In an era when people of all ages input four-digit codes to unlock their own cell phones and to access their money at an ATM, it makes little sense, with fraud so rampant, that banks and the card companies have foregone PIN numbers, Jason Brewer, spokesman for the Retail Industry Leaders Association, told Wired magazine.
“If you only have one way of stopping the cyber thief, they’re going to put all their energy into getting around that,” Brewer says. “By not having the PIN, you’re only forcing them to figure out a way to get around the chip. There are already skimmers trying to figure out how to get around the chip. Why not do the two-factor authentication?”
The magnetic alternative
It doesn’t help that even the new card readers, once they’re installed, and the new cards, once consumers get them, still work with the old magnetic strip—a level of technology that has been compared to eight-track cassettes and is easily accessible to data-sucking thieves.
Many shoppers don’t even realize that the new card they got in the mail is chip-enabled and therefore more secure. If they use the magnetic-swipe feature, they’re losing out on the added security the new cards do provide.
Target, one retailer that has been ready to go with new EMV chip readers for months, has software that rejects an EMV chip-enabled card if it’s swiped through the magnetic strip reader. Target checkout clerks then tell the customer to dip the card into the EMV reader. Target’s move is understandable, considering its massive breach two years ago, says Dick Mitchell, solutions director at Randstad Technologies. But, he told Retail Dive, it’s also very helpful to a consumer populace that has had very little instruction in the matter.
“That’s a really good way to make this push into the side of EMV,” Mitchell says. “I’d like to see more of that.”
Retailers will continue to push for added authentication, be it PINs or some other method. But that will continue to be tough as long as consumers remain complacent about payment security. If, as retailers fear, EMV chip cards aren’t secure enough in the long run, if enough fraud moves online, as it’s expected to do, or if mobile wallets, which also employ PINs or other authentication, don’t catch on quickly enough, it may require something like Congressional action to move banks in the right direction, Mitchell says.
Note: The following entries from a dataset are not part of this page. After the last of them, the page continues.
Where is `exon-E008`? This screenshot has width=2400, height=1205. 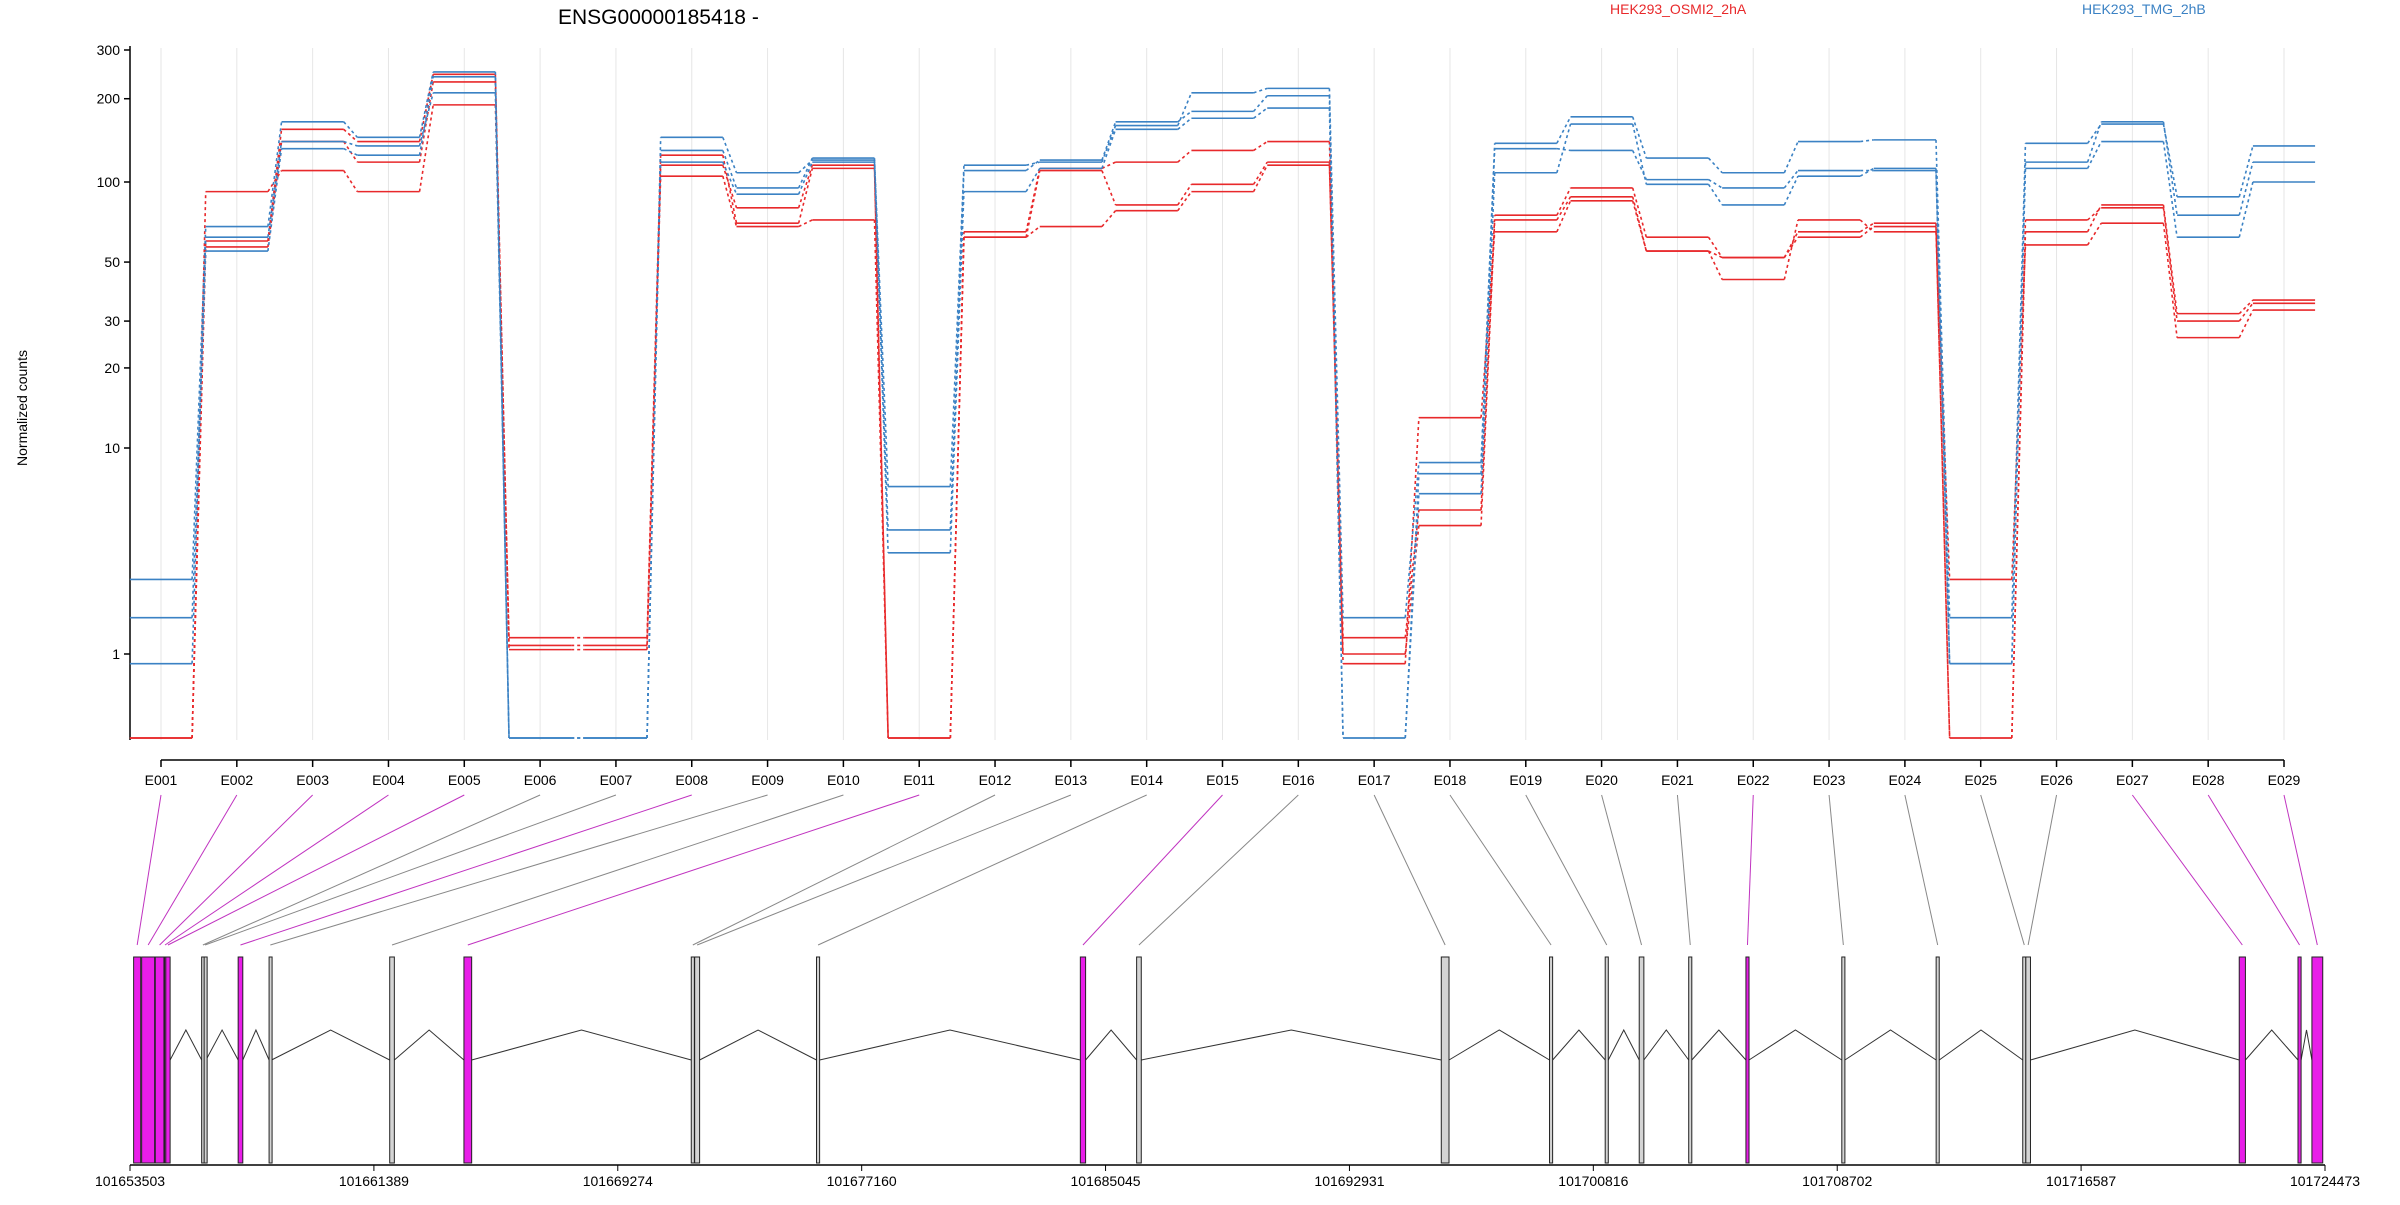 exon-E008 is located at coordinates (240, 1060).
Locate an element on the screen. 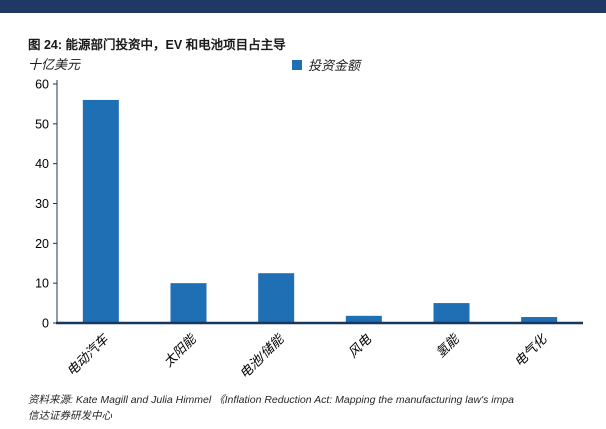  bar-风电 is located at coordinates (364, 319).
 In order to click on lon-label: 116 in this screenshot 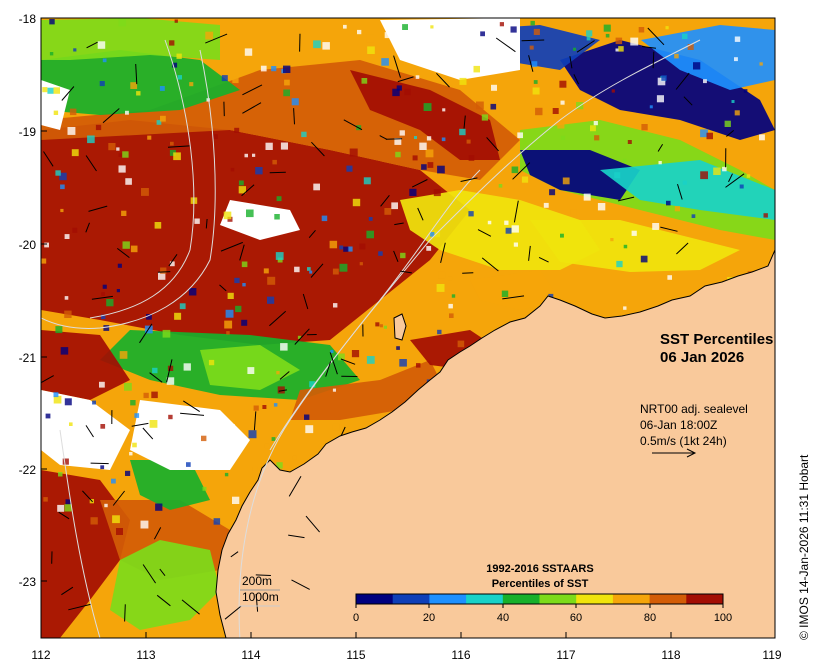, I will do `click(460, 655)`.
“I don’t think [banks and card companies] are going to make that switch unless customers demand it,” he says. “We have to be informed about this. Canada and the U.K. have had chip and PIN for a while, so once we realize that there are safer alternatives out there it could be a slam dunk. I don’t usually say this but I’m not opposed government intervention on this.”
Other options
One regional bank in New York state has bucked the trend and is indeed requiring PIN numbers when card holders use their EMV cards.
Justin Bigham, head of consumer product management at Buffalo-based First Niagara Financial Group Inc. said that, after careful consideration, the bank decided it was in consumers' best interest.
“It was not a quick decision,” he told the Wall Street Journal.
Mallory Duncan, SVP and general counsel for the National Retail Federation, praised the move.
“If they are issuing credit cards with chips and PINs, then they deserve kudos from the retailers and consumers everywhere,” Duncan told the Journal.
For many retailers, the answer could be in customers’ pockets—but not necessarily in their old-fashioned wallet.
“The mobile thing is key,” Merchant Advisory Group VP Liz Garner told reporters. “ One of the biggest barriers is mobile’s perceived lack of security. Retailers will have to do more with all the wallets and merchant applications to address the security behind those applications. A mobile wallet is more secure than a magnetic stripe. There’s more hardware on the phone [that can make it secure]. I think the they will be more consumers paying and engaging with retailers on their phone.”